India to Help Develop Colombo, Trincomalee Ports

India will help develop both Colombo and Trincomalee ports in Sri Lanka, foreign secretary S Jaishankar said, days after Sri Lankan Prime Minister Ranil Wickremesinghe named India as a top contender for developing the strategically located Trincomalee harbour in eastern part of the island nation.

The development potentially extends India's outreach in the Indian Ocean, where China is pursuing an expansionist policy. India is also helping build road and rail projects in Sri Lanka, Jaishankar said while addressing at a workshop titled `Connecting the Bay of Bengal India, Japan, and Regional Cooperation', organised by the India chapter of global think tank Carnegie India.

Wickremesinghe had said while participating in the 45th anniversary celebrations of the Kandy Sinhalese Traders' Association in Kandy earlier this week that discussions were on with both India and Singapore for developing the Trincomalee harbour. Japan will also play a role in building the Trincomalee port, said people aware of the matter.

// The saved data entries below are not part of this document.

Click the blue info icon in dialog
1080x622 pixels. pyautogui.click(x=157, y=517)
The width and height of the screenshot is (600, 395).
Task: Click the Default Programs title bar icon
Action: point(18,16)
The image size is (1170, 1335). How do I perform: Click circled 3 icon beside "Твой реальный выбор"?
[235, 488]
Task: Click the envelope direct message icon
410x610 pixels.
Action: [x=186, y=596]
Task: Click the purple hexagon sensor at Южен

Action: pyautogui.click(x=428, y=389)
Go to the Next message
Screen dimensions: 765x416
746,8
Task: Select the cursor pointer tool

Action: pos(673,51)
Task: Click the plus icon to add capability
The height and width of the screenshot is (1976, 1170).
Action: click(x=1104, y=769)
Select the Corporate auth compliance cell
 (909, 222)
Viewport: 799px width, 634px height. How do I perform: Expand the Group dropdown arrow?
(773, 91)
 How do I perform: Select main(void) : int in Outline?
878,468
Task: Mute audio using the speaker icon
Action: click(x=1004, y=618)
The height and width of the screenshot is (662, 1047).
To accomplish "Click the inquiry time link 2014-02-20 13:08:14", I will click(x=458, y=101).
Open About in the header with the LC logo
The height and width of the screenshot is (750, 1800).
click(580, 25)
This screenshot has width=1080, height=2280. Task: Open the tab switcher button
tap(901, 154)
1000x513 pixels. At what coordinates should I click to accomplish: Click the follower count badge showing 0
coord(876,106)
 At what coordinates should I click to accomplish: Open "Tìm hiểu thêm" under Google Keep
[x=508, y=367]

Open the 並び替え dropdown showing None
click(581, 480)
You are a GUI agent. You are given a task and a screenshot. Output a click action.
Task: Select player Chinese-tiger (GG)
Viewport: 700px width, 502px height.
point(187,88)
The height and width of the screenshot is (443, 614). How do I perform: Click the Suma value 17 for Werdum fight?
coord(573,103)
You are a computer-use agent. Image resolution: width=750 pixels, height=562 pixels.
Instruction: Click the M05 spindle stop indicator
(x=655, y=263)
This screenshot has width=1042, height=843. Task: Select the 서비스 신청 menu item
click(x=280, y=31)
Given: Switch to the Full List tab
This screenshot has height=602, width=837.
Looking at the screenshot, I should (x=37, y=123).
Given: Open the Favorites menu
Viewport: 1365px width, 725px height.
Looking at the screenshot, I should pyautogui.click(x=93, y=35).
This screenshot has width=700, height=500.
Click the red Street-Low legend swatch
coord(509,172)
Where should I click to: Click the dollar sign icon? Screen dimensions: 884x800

Unlike the previous Mahinda Rajapaksa regime, the current regime in Colombo since 2015 has sought to balance its policy between India and China, giving India a stake in Hambantota airport, Colombo port project and a key expressway, besides preventing Chinese submarines in Sri Lankan waters in the backdrop of loans from Beijing that have pushed Sri Lanka into debt trap. India, in collaboration with Japan, has sought to develop infrastructure and connectivity projects in the Bay of Bengal region including Andaman Islands amid China's outreach to South Asia through One Belt One Road initiative. Sri Lanka had indicated a few months ago that it would hand over to India running of the Chinese-built Hambantota airport near the deep-sea port.

Handing over the loss-making Mattala Rajapaksa International Airport in Hambantota to India would enable Sri Lanka to pay back dues to China's EXIM Bank, which had provided loans to build the airport. There are reports that India could invest $205 million in MRIA for a 70% share for 40 years. MRIA, located 250 km south from Colombo, was built at a cost of $209 million largely with Chinese assistance ($190 million). By the end of 2016 MRIA suffered a loss of nearly $113 million, according to Sri Lankan government.